However, in some applications, such as risk management or bidding with a safety margin, one is more interested in predicting the variability of future price movements than simply point estimates. From a practical point of view prediction intervals (PI), and density forecasts even more so, provide additional information on the evolution of future prices. In particular, they allow for a better assessment of future uncertainty and for planning of different strategies for the range of possible outcomes indicated by the interval forecast (Chatfield 2000).
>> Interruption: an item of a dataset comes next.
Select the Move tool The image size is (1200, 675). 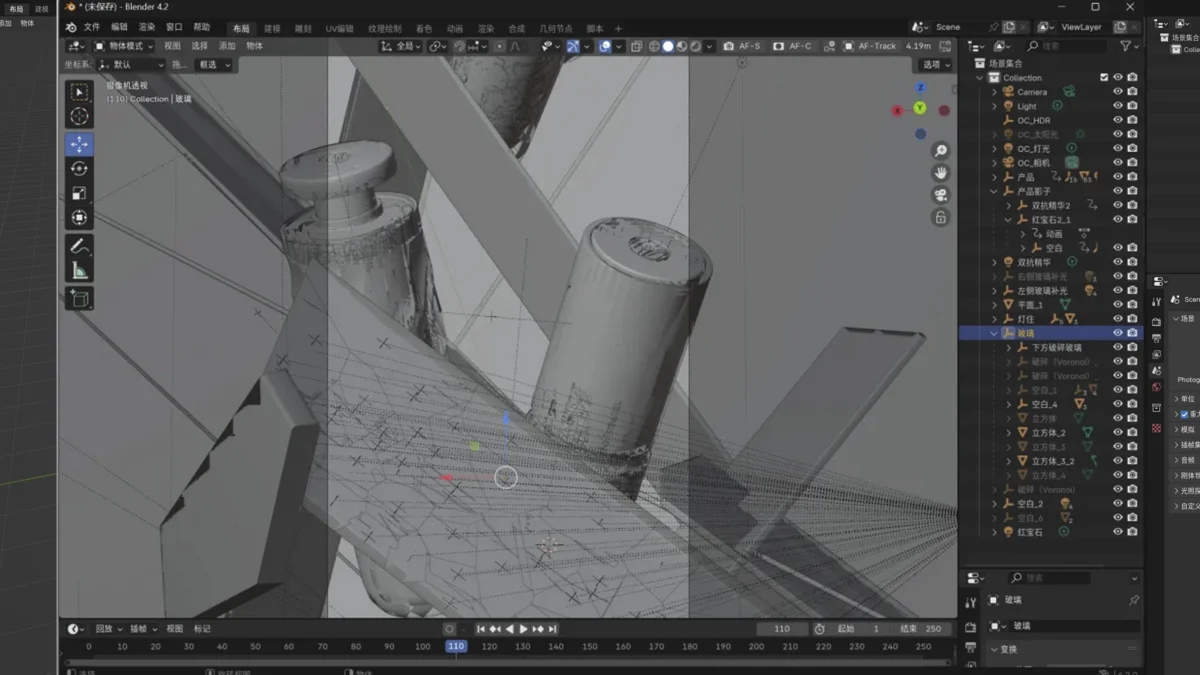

While there are a variety of empirical studies on forecasting electricity spot prices, interval or density forecasts have not been investigated very extensively to date. Most notable exceptions include Bunn et al. (2013), Misiorek et al. (2006), Nogales and Conejo (2006), Weron and Misiorek (2008) and Wu et al. (2013). Yet, to our best knowledge, prediction intervals have not been considered in the context of combining electricity spot price forecasts. It should be noted, though, that the idea of combining interval forecasts is not new by itself (see e.g. Timmermann 2006; Wallis 2005).

The contribution of the article is twofold. First, we address the above mentioned unresolved issue of constructing PI from combined electricity spot price forecasts. We do this by constructing empirical PI—as in Weron and Misiorek (2008)—for two methods of forecast averaging, i.e. simple average and least absolute deviation (LAD), that proved to be robust and accurate in our recent point forecasting study (Nowotarski et al. 2014). Second, we propose a new method for constructing prediction intervals using the concept of quantile regression and a pool of point forecasts of individual (i.e. not combined) time series models. The latter can be viewed as a natural extension of LAD averaging to an arbitrary quantile.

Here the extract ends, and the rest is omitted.